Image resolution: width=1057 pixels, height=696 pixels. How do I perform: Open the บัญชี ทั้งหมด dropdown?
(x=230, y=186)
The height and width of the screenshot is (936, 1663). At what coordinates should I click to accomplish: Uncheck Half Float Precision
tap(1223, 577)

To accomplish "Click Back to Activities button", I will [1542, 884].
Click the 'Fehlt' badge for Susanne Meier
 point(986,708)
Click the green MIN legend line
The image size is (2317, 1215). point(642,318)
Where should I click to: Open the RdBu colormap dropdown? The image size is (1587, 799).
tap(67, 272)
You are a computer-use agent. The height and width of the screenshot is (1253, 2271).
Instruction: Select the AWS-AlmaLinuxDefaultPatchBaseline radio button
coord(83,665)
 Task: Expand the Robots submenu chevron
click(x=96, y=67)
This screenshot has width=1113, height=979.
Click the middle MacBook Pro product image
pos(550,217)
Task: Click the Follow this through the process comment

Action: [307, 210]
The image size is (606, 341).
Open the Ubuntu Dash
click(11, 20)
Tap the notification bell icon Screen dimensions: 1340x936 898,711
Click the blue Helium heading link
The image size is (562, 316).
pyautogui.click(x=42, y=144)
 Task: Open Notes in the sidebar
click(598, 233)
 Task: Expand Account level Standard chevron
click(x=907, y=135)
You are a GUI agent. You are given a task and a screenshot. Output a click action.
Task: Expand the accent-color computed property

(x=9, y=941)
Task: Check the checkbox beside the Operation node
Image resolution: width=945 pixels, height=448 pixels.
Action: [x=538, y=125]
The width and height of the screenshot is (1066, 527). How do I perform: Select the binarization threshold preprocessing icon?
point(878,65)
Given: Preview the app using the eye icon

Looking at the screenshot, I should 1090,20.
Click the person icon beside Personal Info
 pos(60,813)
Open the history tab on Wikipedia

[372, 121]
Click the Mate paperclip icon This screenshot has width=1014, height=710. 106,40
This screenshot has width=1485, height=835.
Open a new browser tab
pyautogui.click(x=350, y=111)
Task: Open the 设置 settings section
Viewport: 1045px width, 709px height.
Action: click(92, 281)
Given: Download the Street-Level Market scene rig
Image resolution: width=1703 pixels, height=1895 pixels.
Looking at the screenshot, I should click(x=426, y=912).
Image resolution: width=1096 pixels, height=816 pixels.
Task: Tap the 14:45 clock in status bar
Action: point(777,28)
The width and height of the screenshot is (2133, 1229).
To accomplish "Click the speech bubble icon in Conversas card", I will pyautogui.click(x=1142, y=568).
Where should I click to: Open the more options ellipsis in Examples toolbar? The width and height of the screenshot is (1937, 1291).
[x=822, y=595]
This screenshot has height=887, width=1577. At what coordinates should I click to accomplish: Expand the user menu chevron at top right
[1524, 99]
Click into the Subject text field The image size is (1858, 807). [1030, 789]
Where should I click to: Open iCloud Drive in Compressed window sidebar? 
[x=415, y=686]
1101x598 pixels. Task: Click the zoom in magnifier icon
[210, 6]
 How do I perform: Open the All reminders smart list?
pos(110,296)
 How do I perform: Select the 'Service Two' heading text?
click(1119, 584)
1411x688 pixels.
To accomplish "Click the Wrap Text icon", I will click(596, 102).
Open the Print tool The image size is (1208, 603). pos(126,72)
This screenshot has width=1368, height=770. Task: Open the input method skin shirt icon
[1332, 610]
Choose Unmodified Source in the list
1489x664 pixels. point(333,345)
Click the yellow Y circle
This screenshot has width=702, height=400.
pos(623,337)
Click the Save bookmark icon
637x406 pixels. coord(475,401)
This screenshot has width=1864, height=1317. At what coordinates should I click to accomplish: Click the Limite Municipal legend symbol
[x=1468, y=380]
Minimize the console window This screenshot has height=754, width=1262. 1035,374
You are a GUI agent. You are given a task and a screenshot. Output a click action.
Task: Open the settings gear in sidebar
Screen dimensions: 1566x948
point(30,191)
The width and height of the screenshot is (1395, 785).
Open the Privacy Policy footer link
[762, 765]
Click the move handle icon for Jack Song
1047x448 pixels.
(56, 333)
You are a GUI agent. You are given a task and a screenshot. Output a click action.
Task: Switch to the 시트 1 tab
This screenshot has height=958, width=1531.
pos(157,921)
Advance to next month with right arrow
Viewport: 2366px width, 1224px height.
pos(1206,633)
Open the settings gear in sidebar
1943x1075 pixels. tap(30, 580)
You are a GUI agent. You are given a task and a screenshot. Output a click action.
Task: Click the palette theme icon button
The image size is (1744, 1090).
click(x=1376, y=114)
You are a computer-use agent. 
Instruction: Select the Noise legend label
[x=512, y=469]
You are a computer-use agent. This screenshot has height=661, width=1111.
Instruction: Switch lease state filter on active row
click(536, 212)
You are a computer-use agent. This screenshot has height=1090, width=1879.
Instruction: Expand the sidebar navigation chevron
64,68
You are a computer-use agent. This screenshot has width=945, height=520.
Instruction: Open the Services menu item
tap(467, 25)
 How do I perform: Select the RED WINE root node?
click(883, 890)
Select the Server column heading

******

▶ _Task_
Each entry above is to be returned exactly as given.

▶ _Answer to the problem_
Image resolution: width=1057 pixels, height=696 pixels. How do I perform: Open the บัญชี ทั้งหมด dropdown?
(x=230, y=186)
The height and width of the screenshot is (936, 1663). At what coordinates should I click to accomplish: Uncheck Half Float Precision
tap(1223, 577)

To accomplish "Click Back to Activities button", I will [1542, 884].
Click the 'Fehlt' badge for Susanne Meier
 point(986,708)
Click the green MIN legend line
The image size is (2317, 1215). point(642,318)
Where should I click to: Open the RdBu colormap dropdown? The image size is (1587, 799).
tap(67, 272)
You are a computer-use agent. The height and width of the screenshot is (1253, 2271).
Instruction: Select the AWS-AlmaLinuxDefaultPatchBaseline radio button
coord(83,665)
 Task: Expand the Robots submenu chevron
click(x=96, y=67)
This screenshot has width=1113, height=979.
Click the middle MacBook Pro product image
pos(550,217)
Task: Click the Follow this through the process comment

Action: [307, 210]
The image size is (606, 341).
Open the Ubuntu Dash
click(11, 20)
Tap the notification bell icon Screen dimensions: 1340x936 898,711
Click the blue Helium heading link
The image size is (562, 316).
pyautogui.click(x=42, y=144)
 Task: Open Notes in the sidebar
click(598, 233)
 Task: Expand Account level Standard chevron
click(x=907, y=135)
You are a GUI agent. You are given a task and a screenshot. Output a click action.
Task: Expand the accent-color computed property

(x=9, y=941)
Task: Check the checkbox beside the Operation node
Image resolution: width=945 pixels, height=448 pixels.
Action: [x=538, y=125]
The width and height of the screenshot is (1066, 527). How do I perform: Select the binarization threshold preprocessing icon?
point(878,65)
Given: Preview the app using the eye icon

Looking at the screenshot, I should 1090,20.
Click the person icon beside Personal Info
 pos(60,813)
Open the history tab on Wikipedia

[372, 121]
Click the Mate paperclip icon This screenshot has width=1014, height=710. 106,40
This screenshot has width=1485, height=835.
Open a new browser tab
pyautogui.click(x=350, y=111)
Task: Open the 设置 settings section
Viewport: 1045px width, 709px height.
Action: click(92, 281)
Given: Download the Street-Level Market scene rig
Image resolution: width=1703 pixels, height=1895 pixels.
Looking at the screenshot, I should click(x=426, y=912).
Image resolution: width=1096 pixels, height=816 pixels.
Task: Tap the 14:45 clock in status bar
Action: point(777,28)
The width and height of the screenshot is (2133, 1229).
To accomplish "Click the speech bubble icon in Conversas card", I will pyautogui.click(x=1142, y=568).
Where should I click to: Open the more options ellipsis in Examples toolbar? The width and height of the screenshot is (1937, 1291).
[x=822, y=595]
This screenshot has height=887, width=1577. At what coordinates should I click to accomplish: Expand the user menu chevron at top right
[1524, 99]
Click into the Subject text field The image size is (1858, 807). [1030, 789]
Where should I click to: Open iCloud Drive in Compressed window sidebar? 
[x=415, y=686]
1101x598 pixels. Task: Click the zoom in magnifier icon
[210, 6]
 How do I perform: Open the All reminders smart list?
pos(110,296)
 How do I perform: Select the 'Service Two' heading text?
click(1119, 584)
1411x688 pixels.
To accomplish "Click the Wrap Text icon", I will click(596, 102).
Open the Print tool The image size is (1208, 603). pos(126,72)
This screenshot has width=1368, height=770. Task: Open the input method skin shirt icon
[1332, 610]
Choose Unmodified Source in the list
1489x664 pixels. point(333,345)
Click the yellow Y circle
This screenshot has width=702, height=400.
pos(623,337)
Click the Save bookmark icon
637x406 pixels. coord(475,401)
This screenshot has width=1864, height=1317. At what coordinates should I click to accomplish: Click the Limite Municipal legend symbol
[x=1468, y=380]
Minimize the console window This screenshot has height=754, width=1262. 1035,374
You are a GUI agent. You are given a task and a screenshot. Output a click action.
Task: Open the settings gear in sidebar
Screen dimensions: 1566x948
point(30,191)
The width and height of the screenshot is (1395, 785).
Open the Privacy Policy footer link
[762, 765]
Click the move handle icon for Jack Song
1047x448 pixels.
(56, 333)
You are a GUI agent. You are given a task and a screenshot. Output a click action.
Task: Switch to the 시트 1 tab
This screenshot has height=958, width=1531.
pos(157,921)
Advance to next month with right arrow
Viewport: 2366px width, 1224px height.
pos(1206,633)
Open the settings gear in sidebar
1943x1075 pixels. tap(30, 580)
You are a GUI agent. You are given a task and a screenshot. Output a click action.
Task: Click the palette theme icon button
The image size is (1744, 1090).
click(x=1376, y=114)
You are a computer-use agent. 
Instruction: Select the Noise legend label
[x=512, y=469]
You are a computer-use agent. This screenshot has height=661, width=1111.
Instruction: Switch lease state filter on active row
click(536, 212)
You are a computer-use agent. This screenshot has height=1090, width=1879.
Instruction: Expand the sidebar navigation chevron
64,68
You are a computer-use agent. This screenshot has width=945, height=520.
Instruction: Open the Services menu item
tap(467, 25)
 How do I perform: Select the RED WINE root node?
click(883, 890)
Select the Server column heading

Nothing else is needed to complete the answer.